• YOUR TASK: Pick every line from the data below that contains the string "settings" and copy it.

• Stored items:

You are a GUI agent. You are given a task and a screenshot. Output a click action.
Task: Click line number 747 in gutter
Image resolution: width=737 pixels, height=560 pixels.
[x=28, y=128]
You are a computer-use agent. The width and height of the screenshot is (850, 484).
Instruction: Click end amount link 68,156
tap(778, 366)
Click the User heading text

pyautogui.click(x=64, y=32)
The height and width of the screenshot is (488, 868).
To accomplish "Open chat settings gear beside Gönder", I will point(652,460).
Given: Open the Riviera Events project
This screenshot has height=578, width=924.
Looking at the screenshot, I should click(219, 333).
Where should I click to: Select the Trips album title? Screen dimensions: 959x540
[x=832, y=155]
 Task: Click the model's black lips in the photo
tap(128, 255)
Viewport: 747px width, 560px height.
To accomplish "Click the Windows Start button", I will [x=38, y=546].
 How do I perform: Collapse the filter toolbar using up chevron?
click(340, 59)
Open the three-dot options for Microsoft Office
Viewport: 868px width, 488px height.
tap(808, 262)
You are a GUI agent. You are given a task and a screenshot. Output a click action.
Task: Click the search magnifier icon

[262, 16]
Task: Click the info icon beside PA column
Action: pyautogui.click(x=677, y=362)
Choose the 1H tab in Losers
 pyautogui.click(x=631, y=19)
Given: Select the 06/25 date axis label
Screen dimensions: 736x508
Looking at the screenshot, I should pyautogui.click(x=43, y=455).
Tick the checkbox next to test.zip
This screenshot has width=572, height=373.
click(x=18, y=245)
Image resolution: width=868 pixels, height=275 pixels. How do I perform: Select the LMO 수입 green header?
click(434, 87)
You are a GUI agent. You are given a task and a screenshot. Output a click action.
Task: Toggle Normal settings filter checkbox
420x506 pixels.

• EXERCISE RESPONSE:
To accomplish "Open chat settings gear beside Gönder", I will point(652,460).
Task: Toggle Normal settings filter checkbox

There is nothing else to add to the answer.